As of Jan. 22, 38 Richfielders have died from the disease and 3,153 have tested positive. Two-hundred-thirty-nine have been hospitalized, and of those cases, 45 have landed in the ICU, according to the city of Richfield’s online COVID-19 dashboard.
The first case in Richfield was reported April 5, and the daily case rate has been in decline in the city since a high of 63 cases was reported Nov. 9.
Jennifer Anderson, Richfield’s Community Health Services administrator and Support Services Division manager, has been watching the numbers and working with the community to soften the spread of the disease. She feels the city, the residents and the business community have been accepting of changes that have included social distancing and the wearing of masks, as well as closures.
Answering a series of questions via email, Anderson explained that the recent fall in cases is due to “a combination of several mitigation strategies over the past several months to keep numbers down in Richfield. Considerations have been made in terms of park and recreation activities, community center activities and programming and keeping city staff working from home as much as possible.”
In addition, the city’s health department continues to work with food establishments and retailers, while providing communications in multiple languages.
“The city has also worked diligently with its community partners like non-profits and schools on communications to improve outcomes,” Anderson wrote.
She added that patience is key. Though daily case rates have declined, now is not the time to relax efforts, Anderson warned. She doesn’t think the worst of the pandemic is behind us, despite the emergence of vaccines.
“I think the vaccine roll out gave us the ability to see some light at the end of the tunnel and that coincided with the end of 2020, so people were feeling really upbeat about 2021,” Anderson wrote. “However, the ball dropped on New Year’s Eve and with that came news of the new variant strain of COVID, which is understood to be much more contagious, but found to not cause more serious disease.”
Citing the fact that the vaccine roll out has been slower than anticipated, Anderson said larger volumes of the vaccine are surely to make it to the state in the near future.
It can’t come soon enough.
“We’re all weary of masking up and social distancing from our friends and family. We’ve been homebound for a year and had to spend holidays apart from those we love. We will still be masking up, social distancing, staying home when we’re sick and getting tested well into 2021. So, we’re not out of the woods yet, but we’ve certainly turned a corner,” Anderson observed.
The case and death numbers are significant in the city, but Anderson also said the situation could be worse.
“Living in a metro area, I don’t think you can analyze Richfield’s numbers in a vacuum,” she wrote.
“People live, learn, work and recreate throughout the metro and then call Richfield home, so I believe you need to look at the regional numbers as much as the city’s individual numbers to get a better picture of the pandemic.

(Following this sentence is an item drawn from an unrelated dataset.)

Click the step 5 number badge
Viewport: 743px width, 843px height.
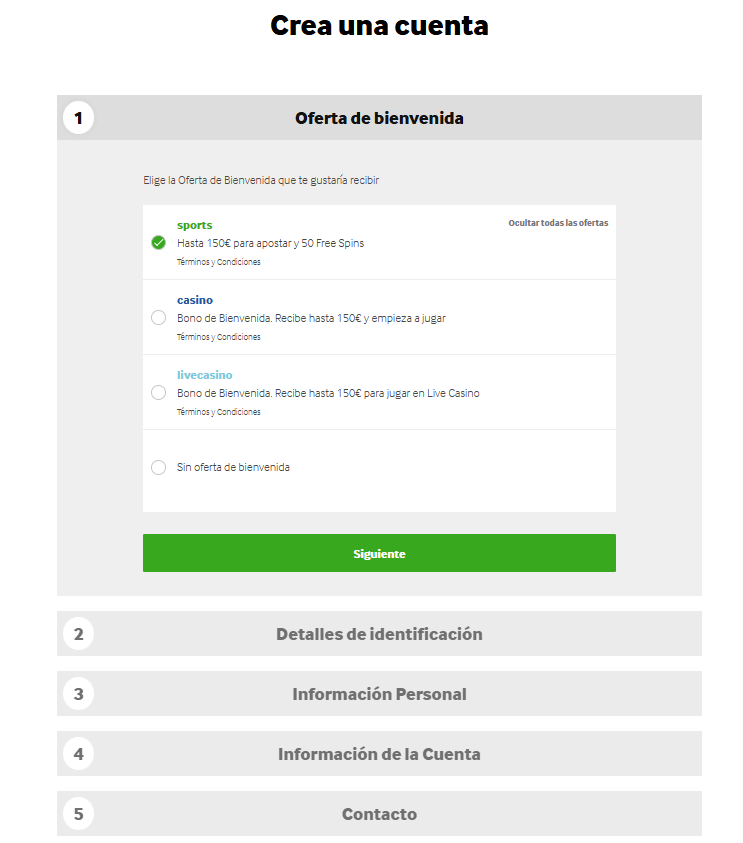[x=78, y=814]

That being said, Bloomington has experienced 6,581 positive cases and 128 deaths among its residents (as of mid-January). Similarly, Edina has seen 3,260 residents test positive for COVID, with 73 deaths.”
Life and work for local health care workers and their families has been trying, Anderson acknowledged.

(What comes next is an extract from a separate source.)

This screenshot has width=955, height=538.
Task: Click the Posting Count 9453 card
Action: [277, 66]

“It’s really difficult to accurately capture how the pandemic has affected our public health staff,” she wrote. “As much as it sounds like a cliché, this truly has been an unprecedented year of work for public health: Navigating the unknown, daily and weekly COVID mitigation planning, guiding our community and city leaders through the case spikes, planning, yet staying nimble as new information comes out, partnering with others in the community, and now, vaccine planning that is changing sometimes hourly. All of this on top of our ‘normal’ job duties.”
It can be easy to forget that those whose job it is to fight the virus also have their own health to consider. The daily grind and constant fluctuations have resulted in staff “running flat-out for a year, and not just in public health,” Anderson wrote.

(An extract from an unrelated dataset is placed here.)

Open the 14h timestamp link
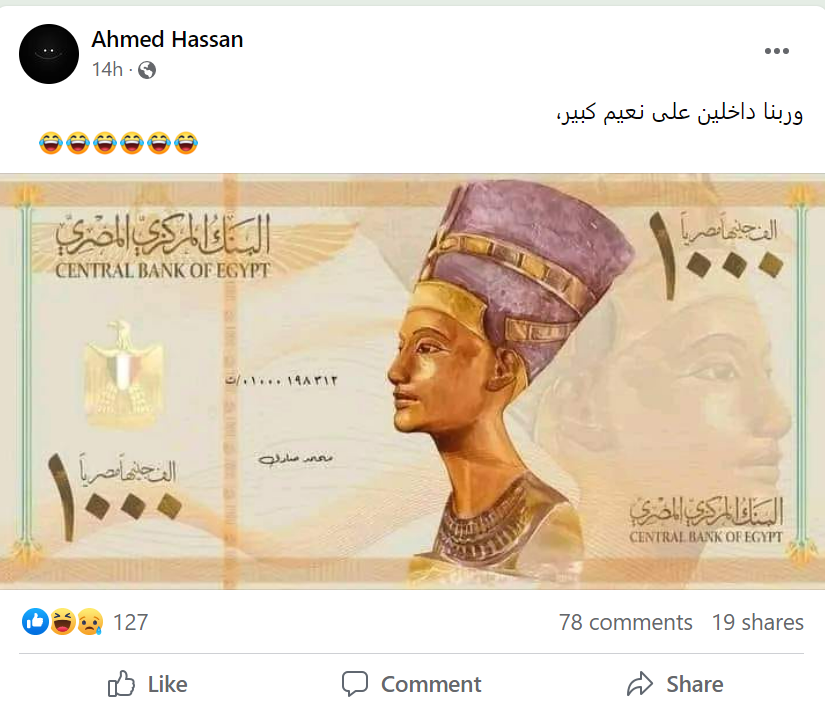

“Self-resiliency is something that public health staff is familiar with and that I think has helped these last few months.”
And when the pandemic is finally over, its effects will linger, Anderson reasoned.
“What concerns me is the length of time we’ve all been under this stress,” she wrote. “Pandemics are long-term events and the consequences of this will have an impact on our community, as a whole, for years to come. What that means is public health will have to be at the forefront in not only getting us through COVID, but helping us come out of it, too.”
There have been 82 Richfield residents who have likely contracted Covid-19 through working in a health care facility, according to Anderson.
The variant strain has thrown a significant wrinkle into controlling the virus, and Anderson said vigilance in practicing distancing and masking protocols will be even more important in the months to come.
She wrote that the models “are showing March could be another really difficult month in Minnesota. I think we managed to weather the holidays pretty well, but as I said before, we’re not out of the woods yet.”
Anderson added that health officials will continue to update the city’s COVID-19 dashboard on a daily basis and will continue to be proactive in “not only day-to-day planning, but looking at what’s coming and being prepared so we can keep our residents safe and healthy. It’s a team effort from many agencies and local organizations.”